“I have sinned in that I have betrayed the innocent blood … have nothing to do with that just man.” Matthew 27:4,19 KJV
“I have sinned by betraying innocent blood.” “Have nothing to do with that righteous Man…” Matthew 27:4, 19 NASB
Friends were silent. Worse still, one of the inner circle even denied Him. When character witnesses and friends should have come to the fore, they all forsook Him and fled. There was no voice raised to proclaim the injustice of what was being done to God’s Son. And yet, God saw to it that there was. Not only did God bring witnesses to the scene to own His Son’s righteousness, but He brought them from the most unlikely places.

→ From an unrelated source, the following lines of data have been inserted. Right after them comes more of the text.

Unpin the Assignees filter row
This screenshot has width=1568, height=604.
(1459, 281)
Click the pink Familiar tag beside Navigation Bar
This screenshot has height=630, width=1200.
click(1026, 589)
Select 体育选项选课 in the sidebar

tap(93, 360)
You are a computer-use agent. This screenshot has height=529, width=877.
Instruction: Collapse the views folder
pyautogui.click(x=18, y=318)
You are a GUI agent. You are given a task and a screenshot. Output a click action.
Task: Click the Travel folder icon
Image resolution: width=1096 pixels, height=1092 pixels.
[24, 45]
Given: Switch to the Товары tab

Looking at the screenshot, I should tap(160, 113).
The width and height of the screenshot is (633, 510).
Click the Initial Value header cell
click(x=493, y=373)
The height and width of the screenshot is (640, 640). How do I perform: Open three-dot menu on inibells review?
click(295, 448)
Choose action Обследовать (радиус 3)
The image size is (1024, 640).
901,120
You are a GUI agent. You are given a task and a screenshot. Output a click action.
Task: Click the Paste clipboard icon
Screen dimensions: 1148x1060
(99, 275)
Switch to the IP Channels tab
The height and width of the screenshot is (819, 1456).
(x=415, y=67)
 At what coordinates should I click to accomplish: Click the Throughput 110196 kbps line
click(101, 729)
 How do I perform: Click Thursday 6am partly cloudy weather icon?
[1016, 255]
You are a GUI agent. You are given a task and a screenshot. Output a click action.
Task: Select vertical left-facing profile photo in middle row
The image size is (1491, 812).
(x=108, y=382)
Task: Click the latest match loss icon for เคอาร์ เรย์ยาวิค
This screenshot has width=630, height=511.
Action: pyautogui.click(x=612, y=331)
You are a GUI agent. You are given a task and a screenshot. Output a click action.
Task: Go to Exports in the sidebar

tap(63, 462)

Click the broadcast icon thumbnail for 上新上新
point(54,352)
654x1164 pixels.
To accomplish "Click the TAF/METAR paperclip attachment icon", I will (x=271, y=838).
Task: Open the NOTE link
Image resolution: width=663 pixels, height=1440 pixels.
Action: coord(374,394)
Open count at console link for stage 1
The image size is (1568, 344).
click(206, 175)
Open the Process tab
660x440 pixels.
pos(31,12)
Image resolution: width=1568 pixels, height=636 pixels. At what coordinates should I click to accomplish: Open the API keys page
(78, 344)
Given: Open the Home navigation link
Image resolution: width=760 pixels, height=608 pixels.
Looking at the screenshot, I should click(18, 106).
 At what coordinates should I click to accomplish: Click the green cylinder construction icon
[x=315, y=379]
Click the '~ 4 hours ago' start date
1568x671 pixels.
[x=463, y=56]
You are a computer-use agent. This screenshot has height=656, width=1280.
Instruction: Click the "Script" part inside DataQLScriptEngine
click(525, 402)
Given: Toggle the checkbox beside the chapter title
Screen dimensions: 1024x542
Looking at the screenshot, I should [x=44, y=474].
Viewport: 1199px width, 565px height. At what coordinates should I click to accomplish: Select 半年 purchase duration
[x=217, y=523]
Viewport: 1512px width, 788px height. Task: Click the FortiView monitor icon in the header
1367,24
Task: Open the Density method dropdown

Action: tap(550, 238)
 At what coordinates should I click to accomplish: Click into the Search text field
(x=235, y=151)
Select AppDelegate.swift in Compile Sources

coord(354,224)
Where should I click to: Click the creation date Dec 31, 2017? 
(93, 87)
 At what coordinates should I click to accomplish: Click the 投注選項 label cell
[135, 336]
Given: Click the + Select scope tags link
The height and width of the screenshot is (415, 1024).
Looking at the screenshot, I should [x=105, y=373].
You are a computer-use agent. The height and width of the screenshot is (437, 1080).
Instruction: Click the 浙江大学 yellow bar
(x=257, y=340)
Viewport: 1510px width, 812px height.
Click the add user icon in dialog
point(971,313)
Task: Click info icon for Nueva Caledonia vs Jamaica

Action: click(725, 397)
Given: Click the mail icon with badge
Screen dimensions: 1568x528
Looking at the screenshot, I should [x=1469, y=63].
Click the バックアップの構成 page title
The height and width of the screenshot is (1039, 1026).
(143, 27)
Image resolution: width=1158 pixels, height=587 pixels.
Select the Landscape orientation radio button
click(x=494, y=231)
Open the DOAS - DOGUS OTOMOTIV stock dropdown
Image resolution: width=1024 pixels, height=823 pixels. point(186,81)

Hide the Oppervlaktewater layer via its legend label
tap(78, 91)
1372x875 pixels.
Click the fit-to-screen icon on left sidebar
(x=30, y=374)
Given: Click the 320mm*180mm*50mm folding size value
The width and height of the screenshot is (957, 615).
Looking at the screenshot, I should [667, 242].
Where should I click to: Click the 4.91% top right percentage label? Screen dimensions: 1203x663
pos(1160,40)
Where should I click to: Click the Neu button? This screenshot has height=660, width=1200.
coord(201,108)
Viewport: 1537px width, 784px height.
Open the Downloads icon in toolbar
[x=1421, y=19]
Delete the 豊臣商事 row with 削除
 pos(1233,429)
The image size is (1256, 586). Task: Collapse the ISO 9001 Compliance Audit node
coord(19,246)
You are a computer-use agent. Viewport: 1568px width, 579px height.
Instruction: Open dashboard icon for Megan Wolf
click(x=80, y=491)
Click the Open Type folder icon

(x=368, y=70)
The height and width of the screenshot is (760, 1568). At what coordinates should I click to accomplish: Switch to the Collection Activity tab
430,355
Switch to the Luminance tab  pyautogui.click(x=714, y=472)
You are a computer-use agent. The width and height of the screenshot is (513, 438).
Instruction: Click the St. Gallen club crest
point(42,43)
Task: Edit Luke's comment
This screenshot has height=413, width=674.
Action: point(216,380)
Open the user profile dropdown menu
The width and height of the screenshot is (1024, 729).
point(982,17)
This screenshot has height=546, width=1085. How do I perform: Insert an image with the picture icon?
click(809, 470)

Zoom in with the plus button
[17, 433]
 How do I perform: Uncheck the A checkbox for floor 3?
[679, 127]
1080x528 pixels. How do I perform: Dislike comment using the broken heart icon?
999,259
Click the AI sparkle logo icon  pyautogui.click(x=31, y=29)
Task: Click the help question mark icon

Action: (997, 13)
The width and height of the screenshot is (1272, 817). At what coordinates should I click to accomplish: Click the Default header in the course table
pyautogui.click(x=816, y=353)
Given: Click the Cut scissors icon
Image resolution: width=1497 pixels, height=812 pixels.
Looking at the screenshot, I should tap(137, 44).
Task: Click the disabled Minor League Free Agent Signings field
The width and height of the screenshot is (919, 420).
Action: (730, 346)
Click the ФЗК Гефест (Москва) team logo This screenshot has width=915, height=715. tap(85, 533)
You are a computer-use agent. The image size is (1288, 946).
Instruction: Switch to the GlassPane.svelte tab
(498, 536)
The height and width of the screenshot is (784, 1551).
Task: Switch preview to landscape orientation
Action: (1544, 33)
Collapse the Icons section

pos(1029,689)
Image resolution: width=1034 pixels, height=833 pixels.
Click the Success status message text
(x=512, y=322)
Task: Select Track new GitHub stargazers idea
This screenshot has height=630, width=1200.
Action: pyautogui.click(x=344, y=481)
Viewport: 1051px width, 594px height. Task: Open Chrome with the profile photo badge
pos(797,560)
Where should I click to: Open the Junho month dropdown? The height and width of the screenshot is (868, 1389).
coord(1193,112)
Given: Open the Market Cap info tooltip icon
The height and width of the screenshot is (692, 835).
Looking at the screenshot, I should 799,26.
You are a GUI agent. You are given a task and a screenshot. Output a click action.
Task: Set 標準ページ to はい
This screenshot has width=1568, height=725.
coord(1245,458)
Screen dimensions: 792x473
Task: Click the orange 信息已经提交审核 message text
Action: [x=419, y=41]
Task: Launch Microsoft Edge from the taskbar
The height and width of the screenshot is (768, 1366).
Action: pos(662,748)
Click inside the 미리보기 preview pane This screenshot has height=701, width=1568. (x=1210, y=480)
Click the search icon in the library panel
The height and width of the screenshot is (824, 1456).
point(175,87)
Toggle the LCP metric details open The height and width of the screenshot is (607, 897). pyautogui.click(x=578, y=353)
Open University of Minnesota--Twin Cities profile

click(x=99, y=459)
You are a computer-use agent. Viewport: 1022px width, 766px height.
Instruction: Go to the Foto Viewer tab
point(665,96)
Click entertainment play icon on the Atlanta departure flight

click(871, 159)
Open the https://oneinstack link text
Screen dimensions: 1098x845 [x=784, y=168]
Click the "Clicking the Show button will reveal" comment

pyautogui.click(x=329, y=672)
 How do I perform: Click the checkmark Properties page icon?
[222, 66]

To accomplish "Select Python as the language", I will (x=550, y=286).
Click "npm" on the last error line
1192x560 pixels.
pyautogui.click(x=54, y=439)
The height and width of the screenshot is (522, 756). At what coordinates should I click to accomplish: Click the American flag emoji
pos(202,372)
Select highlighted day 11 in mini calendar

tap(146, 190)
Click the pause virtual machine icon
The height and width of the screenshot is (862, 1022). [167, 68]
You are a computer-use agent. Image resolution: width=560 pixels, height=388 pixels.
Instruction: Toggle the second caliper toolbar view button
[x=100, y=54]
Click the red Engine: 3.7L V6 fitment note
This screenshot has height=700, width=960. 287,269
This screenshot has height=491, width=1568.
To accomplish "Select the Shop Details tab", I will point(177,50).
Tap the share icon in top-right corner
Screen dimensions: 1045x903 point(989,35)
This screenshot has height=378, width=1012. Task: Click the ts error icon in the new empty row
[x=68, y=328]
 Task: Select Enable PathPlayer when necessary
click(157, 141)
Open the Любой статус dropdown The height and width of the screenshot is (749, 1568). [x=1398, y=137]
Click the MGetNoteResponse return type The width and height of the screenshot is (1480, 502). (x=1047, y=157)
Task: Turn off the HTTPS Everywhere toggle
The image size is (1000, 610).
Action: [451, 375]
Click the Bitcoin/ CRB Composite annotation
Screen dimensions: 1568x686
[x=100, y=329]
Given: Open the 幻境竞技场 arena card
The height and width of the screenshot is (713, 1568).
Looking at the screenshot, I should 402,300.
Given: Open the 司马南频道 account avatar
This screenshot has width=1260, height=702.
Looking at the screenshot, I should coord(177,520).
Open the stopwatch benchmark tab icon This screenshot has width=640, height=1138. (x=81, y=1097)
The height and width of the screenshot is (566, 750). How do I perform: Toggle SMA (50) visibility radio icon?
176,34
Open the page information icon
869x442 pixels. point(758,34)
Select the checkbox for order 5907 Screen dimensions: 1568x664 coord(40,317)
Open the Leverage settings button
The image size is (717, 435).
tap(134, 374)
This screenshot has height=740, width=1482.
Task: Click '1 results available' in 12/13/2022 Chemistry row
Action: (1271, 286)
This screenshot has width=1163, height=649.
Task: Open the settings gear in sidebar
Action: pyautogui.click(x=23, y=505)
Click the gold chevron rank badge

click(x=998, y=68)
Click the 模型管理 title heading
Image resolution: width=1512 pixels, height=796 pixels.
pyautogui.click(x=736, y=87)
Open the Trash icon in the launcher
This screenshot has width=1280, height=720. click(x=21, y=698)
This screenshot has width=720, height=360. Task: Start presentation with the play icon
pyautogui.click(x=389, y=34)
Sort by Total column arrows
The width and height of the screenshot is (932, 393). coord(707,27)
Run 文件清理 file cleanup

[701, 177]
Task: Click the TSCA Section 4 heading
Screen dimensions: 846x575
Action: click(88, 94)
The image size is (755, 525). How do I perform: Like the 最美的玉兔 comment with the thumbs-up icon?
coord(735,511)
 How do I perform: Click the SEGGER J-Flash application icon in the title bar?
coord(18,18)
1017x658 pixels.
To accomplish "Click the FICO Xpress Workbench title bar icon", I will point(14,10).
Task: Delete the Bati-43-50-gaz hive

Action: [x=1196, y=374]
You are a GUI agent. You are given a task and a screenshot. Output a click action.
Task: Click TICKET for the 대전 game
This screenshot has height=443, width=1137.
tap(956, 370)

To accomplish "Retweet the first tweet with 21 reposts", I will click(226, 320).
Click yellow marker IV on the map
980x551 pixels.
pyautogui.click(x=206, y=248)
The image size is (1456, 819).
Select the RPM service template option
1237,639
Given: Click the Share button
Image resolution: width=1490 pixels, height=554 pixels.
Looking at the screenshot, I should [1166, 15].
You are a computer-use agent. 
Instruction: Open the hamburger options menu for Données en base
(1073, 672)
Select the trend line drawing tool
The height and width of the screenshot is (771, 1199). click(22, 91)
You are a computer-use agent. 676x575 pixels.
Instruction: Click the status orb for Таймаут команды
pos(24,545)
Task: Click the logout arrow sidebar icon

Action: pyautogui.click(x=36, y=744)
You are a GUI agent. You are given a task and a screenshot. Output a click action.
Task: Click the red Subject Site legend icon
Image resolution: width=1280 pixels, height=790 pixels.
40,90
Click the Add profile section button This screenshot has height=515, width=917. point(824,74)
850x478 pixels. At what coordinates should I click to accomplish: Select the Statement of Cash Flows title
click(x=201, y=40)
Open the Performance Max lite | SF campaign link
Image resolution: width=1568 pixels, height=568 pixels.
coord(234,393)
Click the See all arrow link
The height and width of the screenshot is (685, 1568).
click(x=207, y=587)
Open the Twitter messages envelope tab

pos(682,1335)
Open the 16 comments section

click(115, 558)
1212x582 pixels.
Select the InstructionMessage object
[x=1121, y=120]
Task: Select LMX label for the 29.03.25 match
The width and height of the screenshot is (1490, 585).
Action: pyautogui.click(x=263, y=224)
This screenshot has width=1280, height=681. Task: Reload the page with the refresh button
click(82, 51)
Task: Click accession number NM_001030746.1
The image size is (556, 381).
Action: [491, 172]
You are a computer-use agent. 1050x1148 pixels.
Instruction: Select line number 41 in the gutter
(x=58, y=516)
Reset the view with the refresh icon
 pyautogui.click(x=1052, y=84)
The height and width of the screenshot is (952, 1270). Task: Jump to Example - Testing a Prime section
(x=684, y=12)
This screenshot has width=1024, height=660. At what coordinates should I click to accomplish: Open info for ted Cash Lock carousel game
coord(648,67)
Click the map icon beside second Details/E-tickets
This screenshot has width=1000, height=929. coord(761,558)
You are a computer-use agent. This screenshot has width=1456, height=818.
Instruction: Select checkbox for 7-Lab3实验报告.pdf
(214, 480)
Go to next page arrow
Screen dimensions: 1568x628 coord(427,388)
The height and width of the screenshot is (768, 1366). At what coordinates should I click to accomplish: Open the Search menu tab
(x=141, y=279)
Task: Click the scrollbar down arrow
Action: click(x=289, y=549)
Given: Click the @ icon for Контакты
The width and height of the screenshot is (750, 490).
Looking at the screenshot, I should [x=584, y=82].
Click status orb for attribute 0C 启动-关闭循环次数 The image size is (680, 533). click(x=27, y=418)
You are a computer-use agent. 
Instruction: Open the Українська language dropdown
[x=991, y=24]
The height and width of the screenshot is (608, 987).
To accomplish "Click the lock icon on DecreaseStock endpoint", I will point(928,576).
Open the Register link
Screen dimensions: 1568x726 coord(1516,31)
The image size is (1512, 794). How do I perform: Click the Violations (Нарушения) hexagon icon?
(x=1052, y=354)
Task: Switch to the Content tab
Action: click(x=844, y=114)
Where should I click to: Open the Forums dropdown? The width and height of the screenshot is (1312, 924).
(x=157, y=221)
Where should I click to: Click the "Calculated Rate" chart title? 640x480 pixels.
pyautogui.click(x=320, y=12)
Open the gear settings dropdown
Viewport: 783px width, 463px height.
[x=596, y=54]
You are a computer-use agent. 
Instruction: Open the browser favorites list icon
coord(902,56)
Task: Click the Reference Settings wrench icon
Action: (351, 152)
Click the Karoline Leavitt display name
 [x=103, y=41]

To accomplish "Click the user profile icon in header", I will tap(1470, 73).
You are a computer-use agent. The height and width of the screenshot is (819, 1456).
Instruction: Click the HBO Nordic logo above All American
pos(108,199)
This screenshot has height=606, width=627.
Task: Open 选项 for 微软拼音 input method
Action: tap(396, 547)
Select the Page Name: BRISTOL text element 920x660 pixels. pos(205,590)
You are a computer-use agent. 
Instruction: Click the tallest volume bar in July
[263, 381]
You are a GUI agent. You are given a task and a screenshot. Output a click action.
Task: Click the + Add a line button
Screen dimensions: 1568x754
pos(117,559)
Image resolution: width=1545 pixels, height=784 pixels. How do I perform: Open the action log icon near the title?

There was Judas the betrayer in whose heart had burned covetousness, which led to rage against Christ and finally betrayal. He said, “Innocent blood.” Pilate’s wife came forward: “that just Man.” On at least three occasions, Pilate Himself said, “I find no cause of death in Him.’ Even hardened Herod owned, nothing worthy of death in Him.” A thief on the cross, bitter and blasphemous at first, confessed, “This Man hath done not one thing out of place.” Finally, a veteran of many battles, murders, and crucifixions, standing by the cross said, “Certainly this was a righteous Man.”
Six of the most unlikely people to step forward and own the righteousness of Christ are compelled, perhaps propelled, by the hand of God to testify to His Son.
Questions to Consider
- What do you think turned the blasphemer into a believer? What did the thief mean when he said that the Lord Jesus had done “not one thing out of place (Newberry)?”
- Pilate’s wife had her rest disturbed by a dream. Matthew’s gospel began with dreams in chapter 1;20; 2:13, 19, 22. It concludes with another dream. Yet Mark, Luke, and John don’t speak of dreams in this way. Why do you think Matthew does?
- Why did Judas’ confession actually fall short of what the Lord Jesus was? Was He merely “innocent?”